I asked him if it was possible the computer could mis-diagnose an illness or the amount or type of medication to dispense, he said it did not do that; "_anything_ it does requires human approval, it is not a computerized physician or pharmacist, mostly just an auditor of what the human beings around here do. 'St. Louis' gets all these records every day also automatically transmitted. 'Big Sisters' in St. Louis know what is going on here as soon as we know." How interesting. Every doctor's note, every pill given out, etc. Apparently even small town hospitals like ours have some 'big city' problems like drug abuse and 'evil-nurse' syndromes from time to time.

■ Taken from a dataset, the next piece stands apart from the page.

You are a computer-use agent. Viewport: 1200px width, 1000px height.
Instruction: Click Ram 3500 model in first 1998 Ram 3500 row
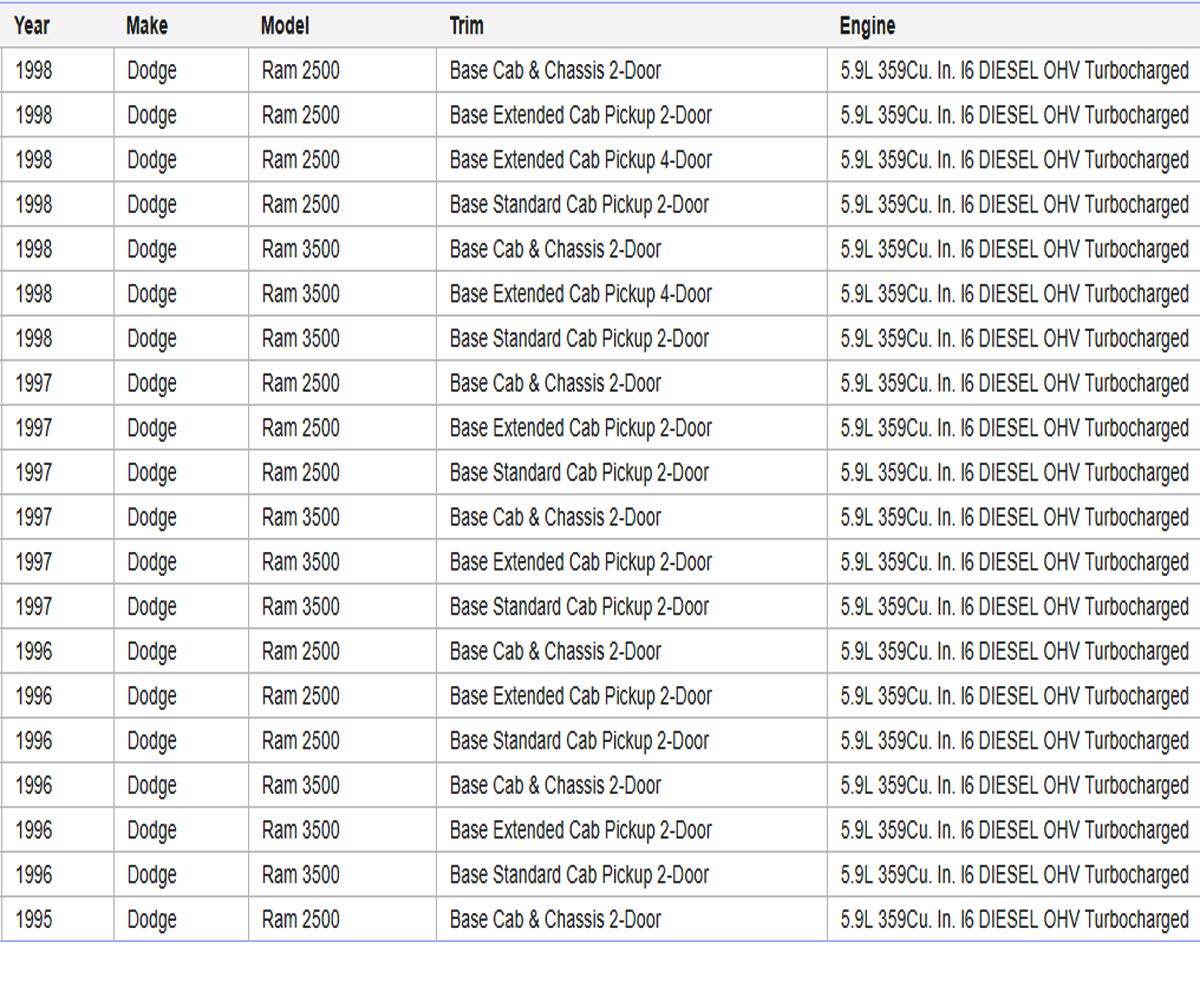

THE PHONE SYSTEM: Mercy Hospital's main switchboard is 620-331-2200. Patient rooms are all direct dial as 620-330-8xyz where X is the floor number, Y and Z are the bed number and room number. Those of you who called me called both ways: some via 331-2200 and asking the operator for me, others by the direct-to-room method. It is not a very large place, I suppose 50-60 patient rooms total. Lobby plus two floors of patient rooms, and basement with cafeteria, etc.

Not a single _wired_ phone where staff is concerned. Patient phones were wired, of course, but every staff person had a cellular phone. They called them 'hospital phones', and claimed they were on a different frequency than cellular; to me they just appeared to be cellular phones, and not their personal cells either. They would answer them _by their department name_ even when in patient rooms. On the roof of the main hospital building here and there I would see little antennas stuck around everywhere, that is what they worked with I guess. Even though these 'hospital' (really cellular?) phones looked and acted like cell phones in general, I noticed that when they had occassion to call another employee or department they only punched out four digits as though it was an extension. Every phone of this type I saw had a notation on it saying 'BLUE 2911' and 'RED 5911'. And when I was in the doctor's office on Monday getting told to immediatly go check in at the hospital, Dr. Higknight's phone was the same way, four digits dialed got him the intake department across the street at the hospital, and '9' got him an outside line. His phone was a 'hospital' (cellular?) phone as well.

Well, that's what I have doing all this past week; sorry to cause the Digest to run a few days behind schedule once again, but I had no real choice; the three doctors all said "you _WILL_ be admitted now to the hospital; not tomorrow when you might 'forget' to return here; not later tonight, but _NOW_. Either walk across the street on your own (and sneak in a cigarette break on the way) or Nurse Jane will push you through the tunnel in a wheel chair, your choice, but one way or the other." I hope not to see it happen again.